Playable Video Generation

Supplementary Material

CVPR 2021 (Oral)

Willi Menapace, Stéphane Lathuilière, Sergey Tulyakov, Aliaksandr Siarohin, Elisa Ricci

Interactively Generated Videos

In this section, we show results of live user interaction with CADDY. Each video shows the real-time output. In addition, we show a window with the user interacting with the keyboard and in the top left corner the current action input.

Moreover, we create a page where the user can directly interact with the CADDY model in browser and interactively generate video sequences.

Atari Breakout

We show for each dataset additional samples of videos interactively generated by users starting from random frames. Each video shows in the top left corner the current action input.


Atari Breakout


Action Conditioning Evaluation

The following videos show the effect that each learned action produces on the output sequence. We consider in each row an initial frame and, for each of the learned actions, we produce a sequence by repeatedly using the current action as input. The output corresponding to each action is shown in a corresponding column.


CADDY learns actions with a consistent meaning that is independent from the initial frame. Action 1 and Action 7 capture movement to the left with different speed. The model also captures forward and lifting (Action 2 and Action 6), backward (Action 3) and right (Action 5) movement. Action 4 instead corresponds to simultaneously lifting and moving the arm to the right.

Atari Breakout

CADDY learns actions with a consistent meaning that is independent from the initial frame. Action 1 corresponds to no movement, while Action 2 and 3 correspond to left and right movement respectively. We found that when the player-controlled platform is positioned at the right border, Action 3 moves the platform to the left instead of leaving it in the current position.


CADDY learns actions with a consistent meaning that is independent from the initial frame. The model captures left (Action 7), right (Action 4), forward (Action 2) and backward (Action 3) movement, no movement (Action 6) and hitting movements (Action 1 and Action 5). These hitting actions are associated with lateral movement of the player.

The last row shows sequences generated in an atypical scenario where the player is close to the net. Even in this difficult situation where training data was scarce, the model maintains a consistent meaning for the actions and generates the player until it is not too close to the net or performing movements that are not present in the training data such as going backwards once being close to the net, an action typically avoided by professional tennis players.

In the following, we show the same results produced by the baseline methods.





Action Variability Embeddings Evaluation

In the following video we show the effects that can be achieved by manipulating the action variability embeddings. In particular, we show that given two discrete actions it is possible to produce videos that correspond to actions with intermediate meaning between the two. This makes it possible to build continuous actions on top of the learned discrete actions.

Reconstruction Results

The following videos show examples of reconstructed sequences.

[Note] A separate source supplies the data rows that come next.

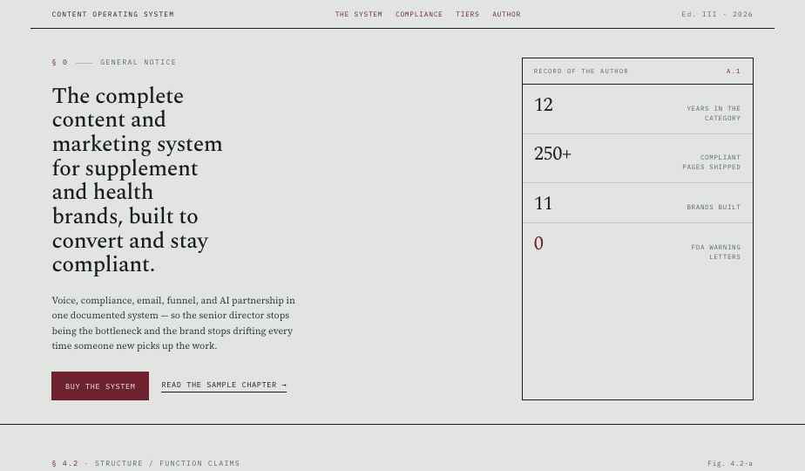Click the 11 brands built stat
This screenshot has height=471, width=805.
click(x=638, y=203)
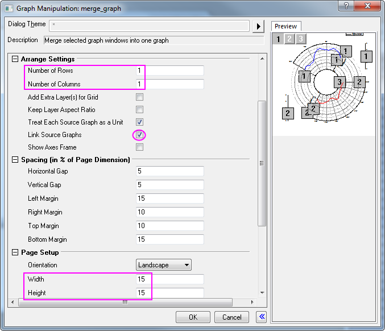Enable Show Axes Frame checkbox
Viewport: 385px width, 331px height.
point(139,147)
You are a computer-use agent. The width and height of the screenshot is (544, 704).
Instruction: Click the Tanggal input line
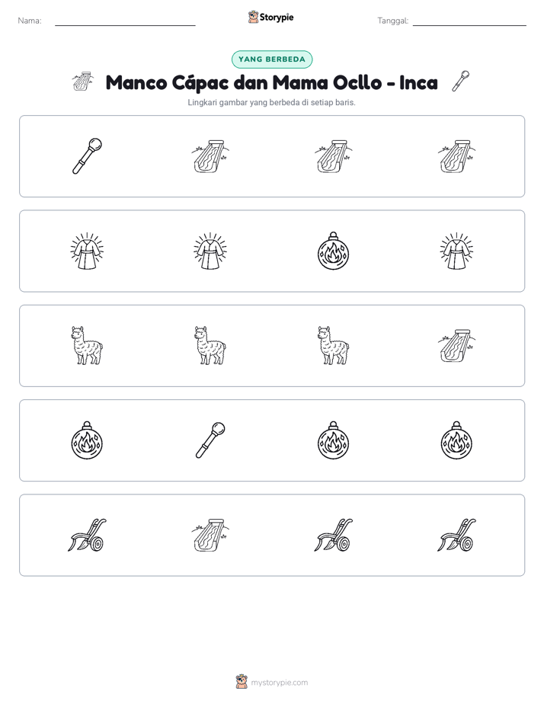(469, 21)
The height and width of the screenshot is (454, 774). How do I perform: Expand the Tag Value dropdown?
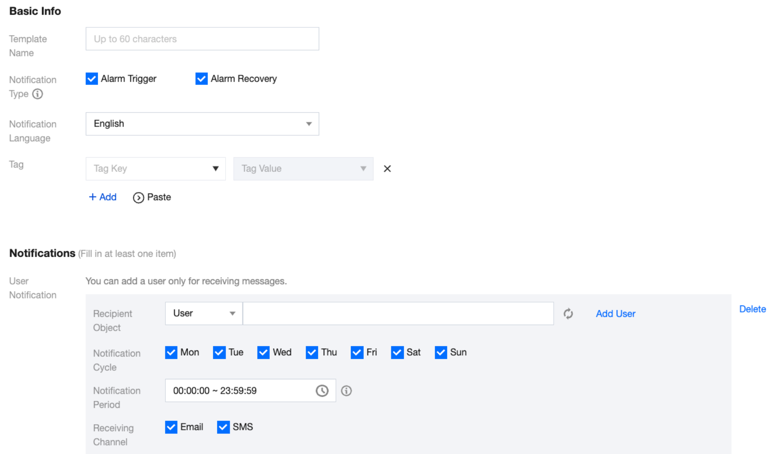coord(303,169)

While baselines such as SAVP and SAVP+ reconstruct videos where the robot arm movement correlates with the one in the original sequence, our method translates the relative movements of the robot arm into the reconstructed sequence with greater accuracy. In addition, in our model the appearance of the robot arm remains consistent in the whole sequence, while the quality of the head tends to degenerate in the baselines as the video progresses, especially in MoCoGAN+ and SAVP+.

Atari Breakout

In this dataset, CADDY accurately learns the physics of the player-controlled platform, of the bricks and of the ball, and correctly predicts the ball position even after multiple bounces. Moreover, the model learns actions that allow the position of the platform to closely match the one in the original sequence. On the other hand, the baselines present artifacts such as disappearing or duplicating platform, and the position of the platform does not match the one in the original sequence.


In the Tennis dataset, SAVP, SAVP+ and CADDY produce reconstructions where the movement of the player matches the one in the original sequence, however our method reconstructs its position more accurately. Moreover, all baselines present artifacts such as disappearning player, while our method consistently generates the player.